The defendants by counterclaim have taken no fresh step in a legal proceeding in respect of a provable debt of the type contemplated by s 58(3)(b) of the Act because:
(a) the costs orders are not a provable debt, as explained above;
(b) the applications for costs made by the defendants by counterclaim are applications incidental and ancillary to the counterclaim proceedings and not in the nature of a fresh step in the counterclaim proceeding. This is because the cost applications are not in respect of any right or entitlement asserted by the defendants by counterclaim, nor are those cost applications any part of the subject matter of the counterclaim proceeding itself;
(c) the counterclaim proceeding is a separate proceeding to the proceeding in which Panorama sued the bankrupt, and entities associated with him, albeit the counterclaim proceeding was for reasons of convenience, as the Rules of the Court permit, prosecuted in tandem with the underlying proceeding by Panorama;
(d) the counterclaim is a separate proceeding, although addressed and progressed together with the underlying proceeding brought by Panorama because:
(i) a counterclaim can be prosecuted notwithstanding judgment has been given in the original proceeding or the original proceeding has been stayed, discontinued or dismissed;
(ii) a plaintiff by counterclaim is able to make allegations in the counterclaim that are inconsistent with allegations in its defence in the original proceeding;
(iii) the Rules distinguish between “original proceeding” in contradistinction to “counterclaim”;
(iv)a claim and counterclaim are two events for the purpose of costs;[17]

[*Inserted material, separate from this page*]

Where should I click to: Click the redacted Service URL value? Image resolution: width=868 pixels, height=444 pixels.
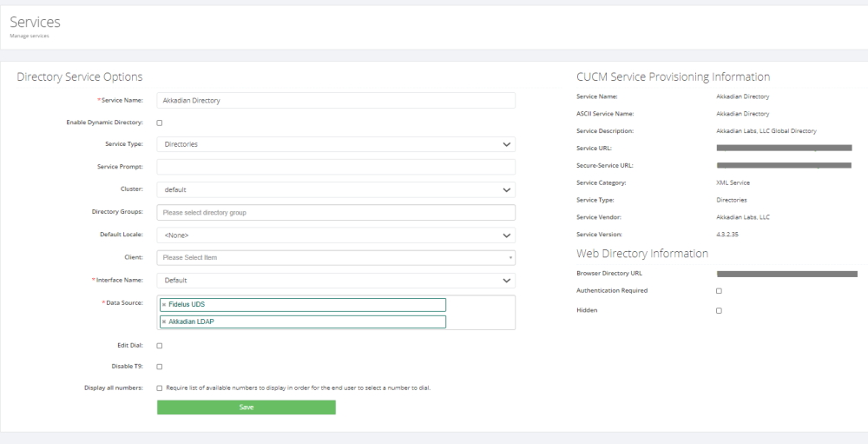[784, 149]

[17]McDonnell & East Ltd v McGregor (1936) 56 CLR 50 at 62 per Dixon J.
(v) a cross-claim can be brought either by way of counterclaim or by way of separate proceeding if the cross-claimant so chooses;
(e) the defendants by counterclaim were joined to the Counterclaim by the bankrupt and entities associated with him;
(f) the defendants by counterclaim are not parties to the underlying proceedings brought by Panorama against the bankrupt, and entities associated with him;
(g) the order for costs is the source of the bankrupt’s legal liability for costs. Here that order will be made after the date of bankruptcy and there is therefore no antecedent obligation on the part of the bankrupt to pay the subject of the prospective costs orders sought;
(h) the costs orders will give rise to an obligation which is not a provable debt which is the subject of the principal proceeding. The costs order will only be “incidental” to the cross-claim proceeding;[18]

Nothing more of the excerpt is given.